I've never worked on clinical trials statistics so I was never privy to data from double-blind randomized controlled trials (RCT).  Someone in the DC's Improbable Science did a great article on the subject.  

The statistical problem associated with the incorrect assignment of an 'effect' to a placebo or prayers (my addition) is the missing group of people who didn't take the medicine nor the placebo.  That group will revert to mean (get better by themselves - cure their cancers - with less probability, etc).

That group provides a baseline which should be subtracted from the two other group results prior to doing any regression. Without that subtraction, placebo(prayer) would be assigned the 'cured people' results in their group.  

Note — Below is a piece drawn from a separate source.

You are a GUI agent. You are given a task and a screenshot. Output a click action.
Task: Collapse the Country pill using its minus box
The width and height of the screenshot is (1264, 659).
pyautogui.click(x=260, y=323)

This incorrect interpretation plus a healthy dose of vanity is behind the all popular belief that people can effect their own health (to a larger degree that they really can), that they can cure other people (I am a Healer - a mutant or someone in close relationship with Divinity)...etc.  

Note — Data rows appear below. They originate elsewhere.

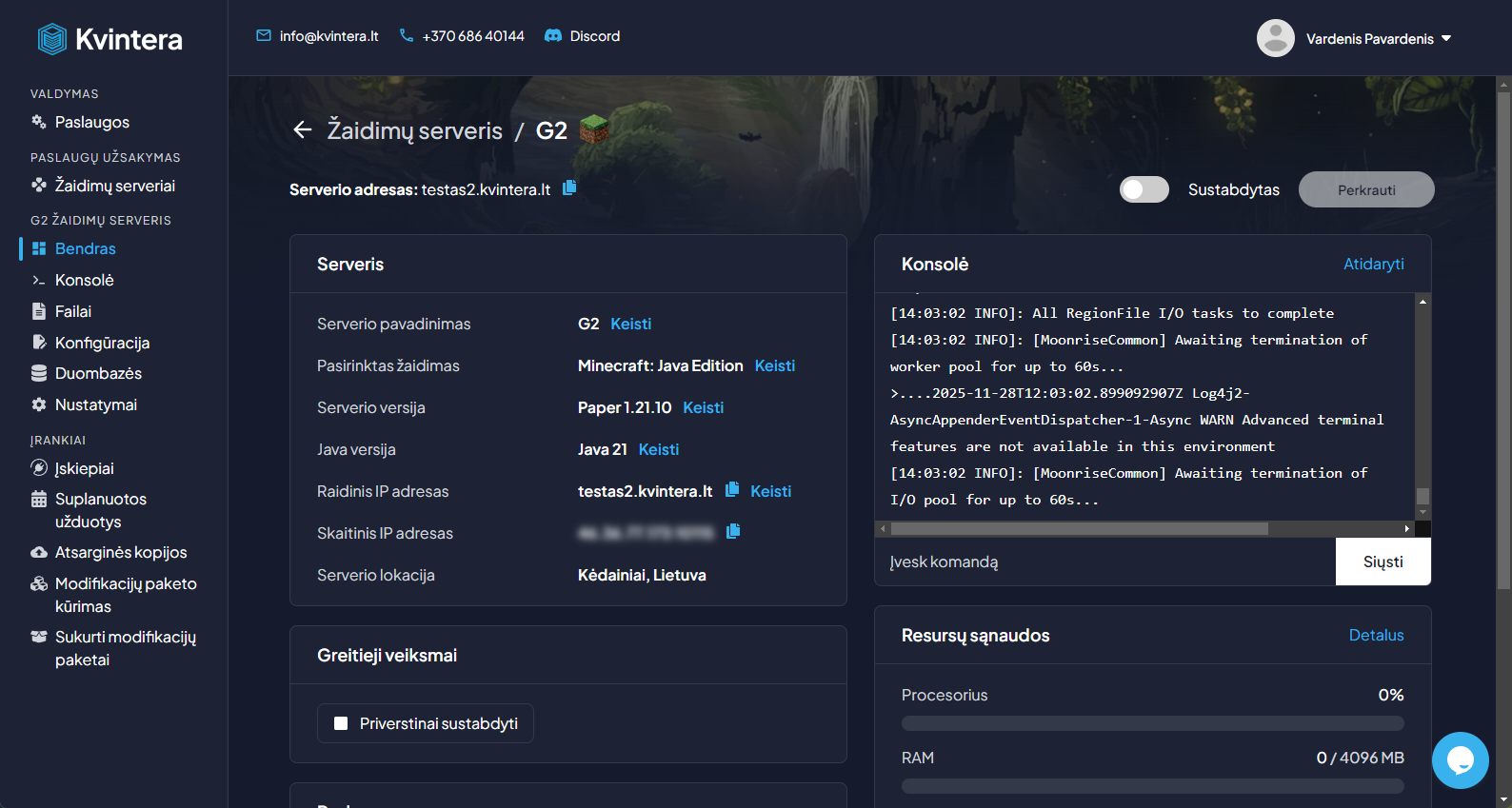Open Atsarginės kopijos from sidebar
The width and height of the screenshot is (1512, 808).
click(121, 553)
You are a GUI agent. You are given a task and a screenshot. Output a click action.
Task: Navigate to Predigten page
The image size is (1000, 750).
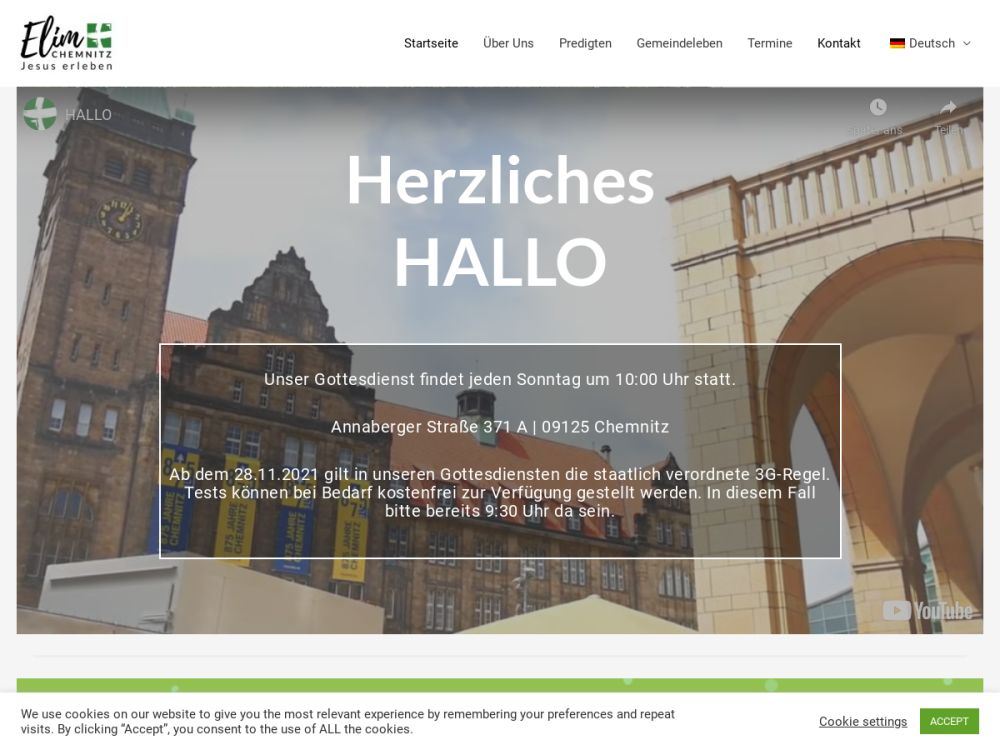(585, 43)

I might as well be honest and confess that this Pet Peeve is the result from the unnecessary early demise of my dear uncle Eradio.  He was intelligent, most of the time. Once he argue with me that NASA was working on creating artificial atmospheres in space to allow for rocket jets to have something to push against.  I replied with Newton's Third Law... He didn't have a retort..instead he notice that I had a Sardonic smile...:)

When facing stomach cancer, he decided to avoid a simple surgery and instead relied on a Healer...:)  Needless to say, he died.   I assign the existence of Healers to Utter Vanity (i am endowed with Superpowers by God) or Financial Gains  ( a sucker is born every second) or Both.

Placebo effects are weak: regression to the mean is the main reason ineffective treatments appear to work

December 11th, 2015 

“Statistical regression to the mean predicts that patients selected for abnormalcy will, on the average, tend to improve. We argue that most improvements attributed to the placebo effect are actually instances of statistical regression.”

“Thus, we urge caution in interpreting patient improvements as causal effects of our actions and should avoid the conceit of assuming that our personal presence has strong healing powers.”